**Task set**
A – In the post about the new hindent release, which parser does hindent-6.0.0 use in place of haskell-src-exts?
B – Print the hindent release post verbatim, everything from "This blog post" down to "building the release.".

Mihai's page

New hindent release comes with SLSA guarantees

Through a series of events some years ago, I became the maintainer of hindent, one of the first pretty printers for Haskell. This is an autoformatter, similar to others found in other language ecosystems (e.g., Black for Python).

Earlier this week, I released hindent-6.0.0. The new release increases the major number mostly due to the change in the parser from haskell-src-exts to ghc-lib-parser. This increases reliability of hindent when GHC changes as ghc-lib-parser is decoupled from the compiler.

While I will write a longer post about hindent at a later time, this post is about another feature added to this release, one feature that I intend to add to all and every package that I maintain: the release also provides SLSA attestation for the source distribution and the binary.

This blog post explains what all of this means – at a very high level as I’m planning to do a series of deep dives in future articles –, why we need it and how to use the attestation to validate the supply chain involved in building the release.

What are the SLSA attestations? 🔗

So, let’s begin. First, let’s look at what is being offered. If you go to the release page, you will find 7 assets listed at the bottom of the page, as shown below:

The 7 release assets on latest hindent release

Going from the bottom, two of the artifacts, Source code (zip) and Source code (tar.gz), are generated automatically by GitHub upon creating the release tag. These are supposed to contain the code as it was at the tag reference, using git archive. For a long time, it was assumed that these are stable archives, but recent events have shown that this assumption is not valid. Since we can make no guarantees about them, let’s ignore them for the rest of the post.

There are 2 other tarballs added to the release page, as part of the release process. These are the tarball with the source code (that is, hindent-6.0.0.tar.gz), and the generated documentation (i.e., hindent-6.0.0-docs.tar.gz). These are stable, will never change (unless by manual intervention). The first tarball is generated by cabal sdist and is also uploaded to the Hackage page of the release via cabal upload. It is different than the tarball provided by GitHub (mentioned in the previous paragraph): it only contains the files listed in the project’s Cabal file, as these are the only ones that will get uploaded to Hackage.

**Recorded data**
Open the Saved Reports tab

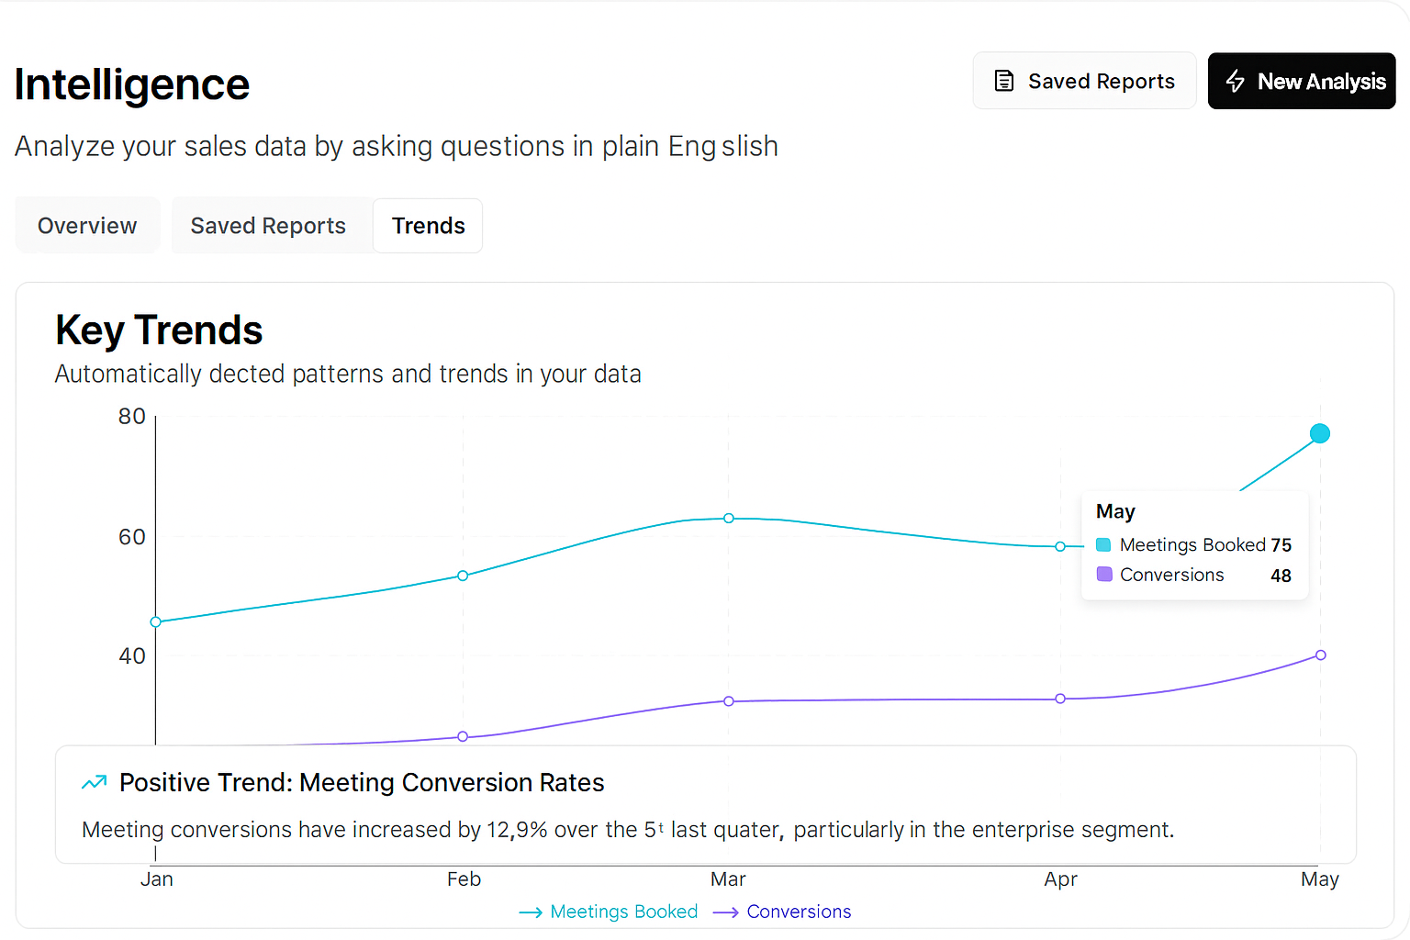coord(267,225)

**Expected answers**
A – It uses ghc-lib-parser.

B –
This blog post explains what all of this means – at a very high level as I’m planning to do a series of deep dives in future articles –, why we need it and how to use the attestation to validate the supply chain involved in building the release.